Lowell Lecture

Rescuing Science: Restoring Trust in an Age of Doubt

Date & Time

Feb. 7, 2024 at 7 p.m. - 8:30 p.m.

Location

Museum of Science
1 Science Park Boston, MA 02114
Driving Directions

Speaker(s)

Paul M. Sutter is a theoretical cosmologist at the Institute for Advanced Computational Science at Stony Brook University and a guest researcher at the Center for Computational Astrophysics at the Flatiron Institute in NYC. He is an award-winning science communicator, having authored two books, Your Place in the Universe and How to Die in Space, and hosting several TV shows, including How the Universe Works, Space Out, and The Edge of Knowledge. He also writes and hosts his own Ask a Spaceman podcast, which has been downloaded over 7 million times.

Lastly, Sutter is a globally recognized leader in the intersection of art and science. His latest collaboration is a production with Syren Modern Dance that explores the nature of time, which he recently performed as a United States Cultural Ambassador at the World Expo in Dubai. Find out more at pmsutter.com.

Presenting Organization

Museum of Science

Topics

Science

Contact

SubSpace (subspace@mos.org, 617-723-2500)
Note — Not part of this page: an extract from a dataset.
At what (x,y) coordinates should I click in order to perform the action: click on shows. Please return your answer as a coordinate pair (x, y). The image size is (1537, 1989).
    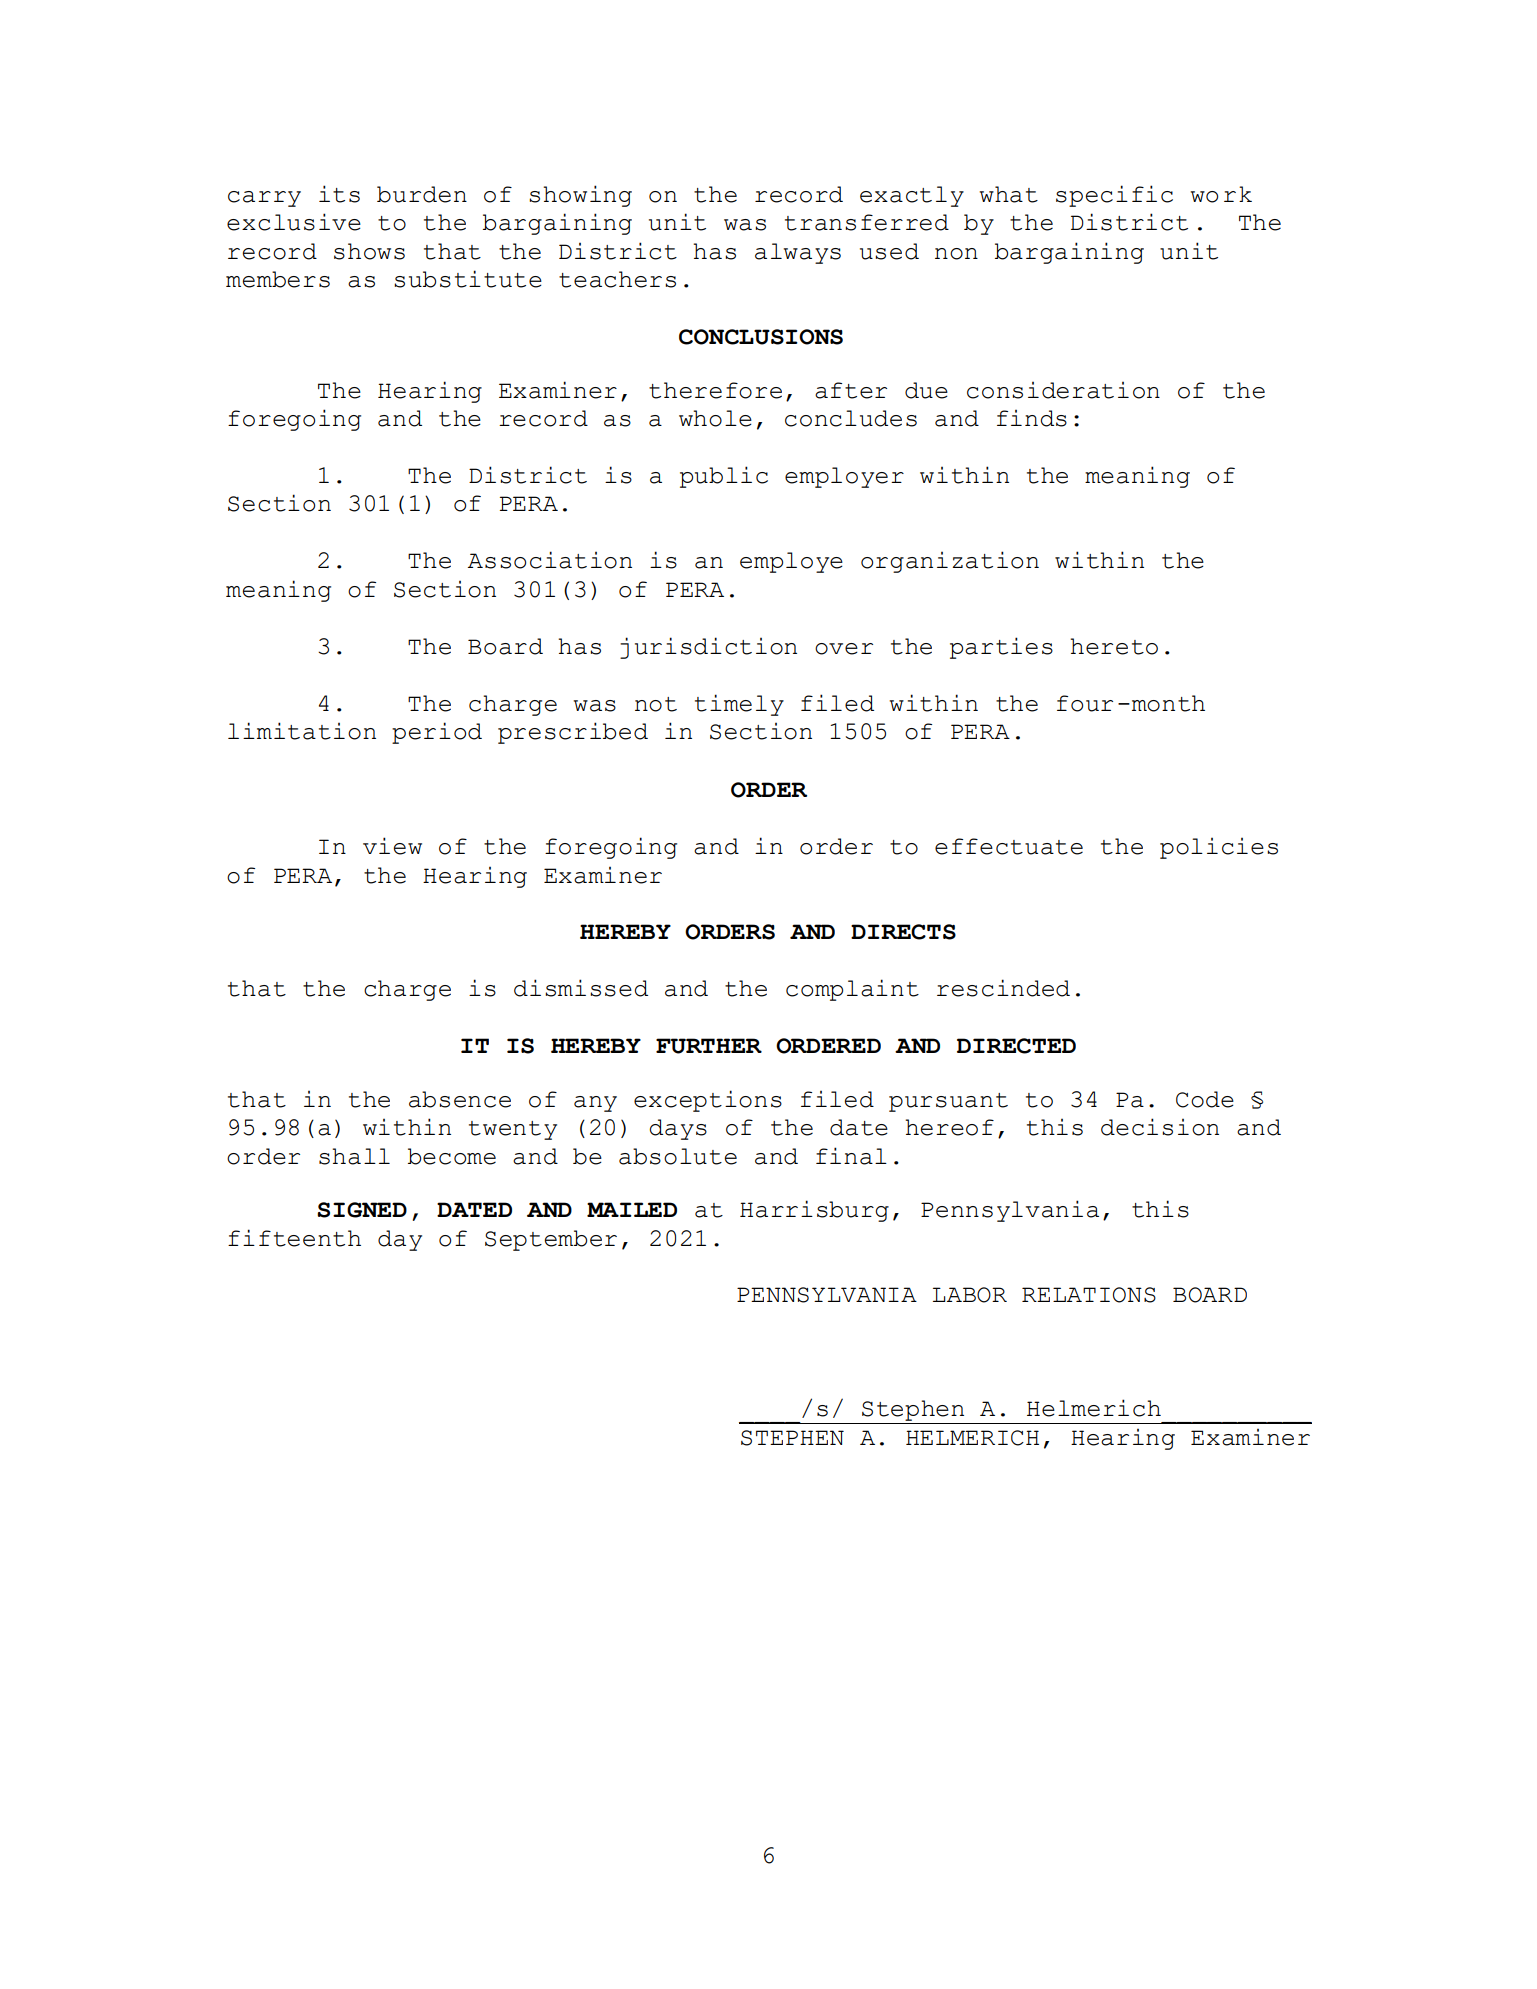
    Looking at the image, I should click on (369, 251).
Award-winning science communicator and theoretical cosmologist, Paul M. Sutter returns to the Museum to celebrate his newest release!

Rescuing Science: Restoring Trust in an Age of Doubt is the product of Sutter's long career in the scientific community, both inside and outside academia. Interweaving his own experiences as an astrophysicist with broader trends observed by himself and others, Sutter roots the current distrust of science within the academic science community itself. Throughout this book, Sutter reveals a community that has come to disregard the broader public, is obsessed with winning grants, ignores political landmines, limits the entrance of minorities, and permits fraud in the pursuit of notoriety.

Sutter tackles these and other issues through the lens of a vicious cycle, where public mistrust and misunderstanding of science leads to fewer funding opportunities, which leads to more competition within science, which leads to a rise in fraud, which circles back to greater mistrust. Each chapter addresses one of the vices the academic science community has allowed to perpetuate, the sum of which he likes to an illness of the soul of science. He also explores the historical context of each issue in order to identify its root causes. Sutter concludes each chapter by providing actionable solutions for both the nonscientific and scientific communities, as well as what he regards as an ideal and healthy scientific approach, which will lead to a greater public trust.